Social Pensions and their Contribution to Economic Growth
Old age pensions are usually viewed as a cost to the state and, despite their significant impacts on the wellbeing of older persons, it is rare for them to be understood as investments in economic growth. Yet, there is good evidence that an inclusive old age pension should be a core element of any country’s economic growth strategies. Uganda’s Senior Citizens’ Grant (SCG) is an excellent example of an inclusive pension and there is good evidence of its impacts on economic growth.
Pensions contribute to economic growth through a range of pathways at household, community and national levels. Within households, they are used to invest in children, tackling stunting and enabling them to attend and perform well in school, thereby helping them become a more effective and productive workforce. Pensioners and their families use the cash they receive to invest in income generating activities while working age household members are better able to gain employment, increasing overall productivity of the labour force. They also enable households to recover their productivity more quickly following shocks.
Across communities, the injection of cash into markets can stimulate local economies, with significant multiplier effects. Many entrepreneurs can benefit from the increased economic activity in local markets and there is good evidence of traders, in particular, doing well. Others, including unemployed young people, can sell their labour to pensioners. In fact, in recent years, the districts where the SCG has been implemented have performed better than other districts across a range of indicators, including employment. Governments can also use the payment of pensions to encourage financial service providers to increase their presence in more remote parts of the country.

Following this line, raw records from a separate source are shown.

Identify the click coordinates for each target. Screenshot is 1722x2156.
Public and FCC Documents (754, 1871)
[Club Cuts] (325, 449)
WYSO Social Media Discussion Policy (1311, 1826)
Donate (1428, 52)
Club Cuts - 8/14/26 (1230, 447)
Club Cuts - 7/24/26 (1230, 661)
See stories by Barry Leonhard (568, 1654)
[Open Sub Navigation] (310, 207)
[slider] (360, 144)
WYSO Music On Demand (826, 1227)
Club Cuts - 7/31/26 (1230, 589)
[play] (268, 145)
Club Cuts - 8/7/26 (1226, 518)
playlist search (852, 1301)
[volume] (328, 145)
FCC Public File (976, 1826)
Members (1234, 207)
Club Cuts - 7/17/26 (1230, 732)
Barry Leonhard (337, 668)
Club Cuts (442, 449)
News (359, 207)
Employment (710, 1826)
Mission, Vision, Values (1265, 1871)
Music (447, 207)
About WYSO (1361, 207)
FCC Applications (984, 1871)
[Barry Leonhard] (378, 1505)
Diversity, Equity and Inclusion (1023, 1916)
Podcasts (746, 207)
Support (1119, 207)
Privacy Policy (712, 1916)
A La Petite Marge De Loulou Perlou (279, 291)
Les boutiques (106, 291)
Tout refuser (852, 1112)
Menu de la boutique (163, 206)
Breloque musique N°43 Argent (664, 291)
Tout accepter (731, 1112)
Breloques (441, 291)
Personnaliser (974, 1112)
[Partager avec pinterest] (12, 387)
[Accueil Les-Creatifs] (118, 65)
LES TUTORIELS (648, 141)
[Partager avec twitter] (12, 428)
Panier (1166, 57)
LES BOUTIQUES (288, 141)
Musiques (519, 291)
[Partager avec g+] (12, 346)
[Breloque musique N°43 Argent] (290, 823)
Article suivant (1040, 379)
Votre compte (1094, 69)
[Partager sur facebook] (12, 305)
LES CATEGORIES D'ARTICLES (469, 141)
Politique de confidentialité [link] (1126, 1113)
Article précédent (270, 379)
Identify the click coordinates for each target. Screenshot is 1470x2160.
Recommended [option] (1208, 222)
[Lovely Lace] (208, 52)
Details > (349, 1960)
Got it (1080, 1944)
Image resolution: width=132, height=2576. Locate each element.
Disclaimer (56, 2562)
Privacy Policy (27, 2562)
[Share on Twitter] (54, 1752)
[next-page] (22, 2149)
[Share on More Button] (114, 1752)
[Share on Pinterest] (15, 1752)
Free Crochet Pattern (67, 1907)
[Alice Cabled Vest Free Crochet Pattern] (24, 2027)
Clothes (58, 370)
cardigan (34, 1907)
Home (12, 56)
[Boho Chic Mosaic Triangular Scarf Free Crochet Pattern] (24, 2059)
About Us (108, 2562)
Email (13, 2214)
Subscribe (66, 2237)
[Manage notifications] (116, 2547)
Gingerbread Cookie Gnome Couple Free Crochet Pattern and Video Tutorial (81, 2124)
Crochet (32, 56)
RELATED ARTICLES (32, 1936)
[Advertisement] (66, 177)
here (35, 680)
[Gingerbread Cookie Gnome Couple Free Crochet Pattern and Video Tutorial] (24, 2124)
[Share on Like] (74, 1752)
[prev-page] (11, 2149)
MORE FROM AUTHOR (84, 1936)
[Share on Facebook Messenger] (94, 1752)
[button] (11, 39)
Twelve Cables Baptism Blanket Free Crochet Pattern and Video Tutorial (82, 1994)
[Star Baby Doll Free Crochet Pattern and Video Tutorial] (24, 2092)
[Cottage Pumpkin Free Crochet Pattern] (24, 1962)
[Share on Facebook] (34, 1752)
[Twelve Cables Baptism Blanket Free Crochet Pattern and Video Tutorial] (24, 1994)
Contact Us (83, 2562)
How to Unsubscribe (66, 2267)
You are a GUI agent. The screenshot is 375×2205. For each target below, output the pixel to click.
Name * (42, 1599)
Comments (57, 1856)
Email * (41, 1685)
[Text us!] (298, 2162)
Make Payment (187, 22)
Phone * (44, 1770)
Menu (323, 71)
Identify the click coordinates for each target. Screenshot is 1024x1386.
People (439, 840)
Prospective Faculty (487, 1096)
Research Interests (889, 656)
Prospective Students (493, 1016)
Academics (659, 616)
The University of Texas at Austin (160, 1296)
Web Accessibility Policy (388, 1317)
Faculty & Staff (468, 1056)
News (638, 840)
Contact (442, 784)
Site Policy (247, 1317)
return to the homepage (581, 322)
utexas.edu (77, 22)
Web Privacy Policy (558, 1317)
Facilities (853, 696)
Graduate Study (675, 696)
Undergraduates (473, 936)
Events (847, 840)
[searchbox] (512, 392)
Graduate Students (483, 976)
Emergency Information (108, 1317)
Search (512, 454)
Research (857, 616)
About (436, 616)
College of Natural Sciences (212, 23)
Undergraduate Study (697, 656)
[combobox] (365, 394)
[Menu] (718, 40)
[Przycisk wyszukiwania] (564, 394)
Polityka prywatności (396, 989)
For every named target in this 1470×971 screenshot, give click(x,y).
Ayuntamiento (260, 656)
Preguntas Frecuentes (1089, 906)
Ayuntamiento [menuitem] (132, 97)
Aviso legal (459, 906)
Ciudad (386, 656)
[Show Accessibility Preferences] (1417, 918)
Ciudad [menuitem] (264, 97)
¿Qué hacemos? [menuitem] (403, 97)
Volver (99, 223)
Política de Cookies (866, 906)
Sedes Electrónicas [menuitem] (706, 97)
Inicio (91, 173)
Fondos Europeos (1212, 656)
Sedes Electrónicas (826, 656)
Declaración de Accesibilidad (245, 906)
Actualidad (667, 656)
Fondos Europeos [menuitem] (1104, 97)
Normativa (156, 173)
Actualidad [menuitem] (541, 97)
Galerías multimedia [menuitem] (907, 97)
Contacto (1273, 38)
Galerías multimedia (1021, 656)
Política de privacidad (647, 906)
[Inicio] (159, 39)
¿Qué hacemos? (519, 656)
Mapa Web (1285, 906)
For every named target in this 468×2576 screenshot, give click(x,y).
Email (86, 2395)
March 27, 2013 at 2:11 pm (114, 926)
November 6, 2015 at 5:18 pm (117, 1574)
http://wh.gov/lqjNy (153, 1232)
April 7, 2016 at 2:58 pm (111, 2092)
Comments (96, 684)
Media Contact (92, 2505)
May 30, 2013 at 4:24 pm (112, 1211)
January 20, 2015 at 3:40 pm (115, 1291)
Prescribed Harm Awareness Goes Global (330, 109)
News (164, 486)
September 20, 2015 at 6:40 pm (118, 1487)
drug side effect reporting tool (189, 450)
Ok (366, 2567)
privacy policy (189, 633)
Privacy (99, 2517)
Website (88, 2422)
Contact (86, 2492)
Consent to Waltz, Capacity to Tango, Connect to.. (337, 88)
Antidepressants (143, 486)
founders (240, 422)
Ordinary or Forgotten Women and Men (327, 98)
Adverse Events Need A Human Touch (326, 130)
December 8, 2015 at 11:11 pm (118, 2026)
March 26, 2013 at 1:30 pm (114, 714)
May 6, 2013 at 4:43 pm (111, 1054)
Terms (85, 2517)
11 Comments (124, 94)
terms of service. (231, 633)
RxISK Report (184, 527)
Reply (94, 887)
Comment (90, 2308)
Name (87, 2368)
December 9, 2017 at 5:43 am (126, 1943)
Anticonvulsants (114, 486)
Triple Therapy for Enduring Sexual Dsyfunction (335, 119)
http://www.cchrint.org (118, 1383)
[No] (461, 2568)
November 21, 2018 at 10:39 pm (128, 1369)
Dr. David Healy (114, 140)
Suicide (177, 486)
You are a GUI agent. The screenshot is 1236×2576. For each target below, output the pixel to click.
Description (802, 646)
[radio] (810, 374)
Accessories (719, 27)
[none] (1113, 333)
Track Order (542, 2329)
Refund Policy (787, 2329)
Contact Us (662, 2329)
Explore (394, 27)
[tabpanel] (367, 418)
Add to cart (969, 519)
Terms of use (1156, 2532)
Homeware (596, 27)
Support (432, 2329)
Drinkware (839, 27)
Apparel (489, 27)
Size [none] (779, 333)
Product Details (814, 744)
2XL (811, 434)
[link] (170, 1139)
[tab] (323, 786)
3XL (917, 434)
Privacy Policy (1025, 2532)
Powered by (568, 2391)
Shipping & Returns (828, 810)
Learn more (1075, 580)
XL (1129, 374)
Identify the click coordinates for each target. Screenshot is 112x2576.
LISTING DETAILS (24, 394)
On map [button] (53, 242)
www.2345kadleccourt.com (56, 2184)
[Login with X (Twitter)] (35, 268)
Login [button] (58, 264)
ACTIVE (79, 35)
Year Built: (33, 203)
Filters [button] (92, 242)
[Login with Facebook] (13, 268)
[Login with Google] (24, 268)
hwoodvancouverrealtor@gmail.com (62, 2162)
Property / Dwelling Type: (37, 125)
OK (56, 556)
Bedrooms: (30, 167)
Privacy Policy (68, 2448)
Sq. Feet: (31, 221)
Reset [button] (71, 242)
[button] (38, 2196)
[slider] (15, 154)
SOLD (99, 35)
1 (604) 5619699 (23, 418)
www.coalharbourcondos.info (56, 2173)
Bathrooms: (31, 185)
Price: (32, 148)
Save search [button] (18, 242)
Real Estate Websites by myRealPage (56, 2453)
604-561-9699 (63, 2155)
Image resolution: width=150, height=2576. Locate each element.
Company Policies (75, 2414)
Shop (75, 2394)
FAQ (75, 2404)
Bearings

At national level, the increased consumption and demand generated by people spending their pensions can be a significant stimulus to national economies, bringing benefits to business. Inclusive pensions can strengthen social cohesion, generating more peaceful and equitable societies and building an improved investment climate. Universal tax-financed pensions can also underpin contributory schemes, helping them grow their funds and offering resources for large investments in the economy. Furthermore, as the IMF argues, high levels of inequality can hinder growth and old age pensions have proven to be a key
tool in reducing inequality.
Therefore, the SCG could play a major role in generating economic growth across Uganda, as well as ensuring that the benefits of growth are shared. It is imperative that it is rolled out nationally as soon as possible so that the country can derive the maximum economic, social and political benefits. A national old age pension for everyone aged 65 years and above would cost no more than 0.4 percent of GDP but the impacts would be very significant, ensuring that every Ugandan lives his or her final years in dignity while enhancing the productivity of the labour force and benefiting entrepreneurs nationwide.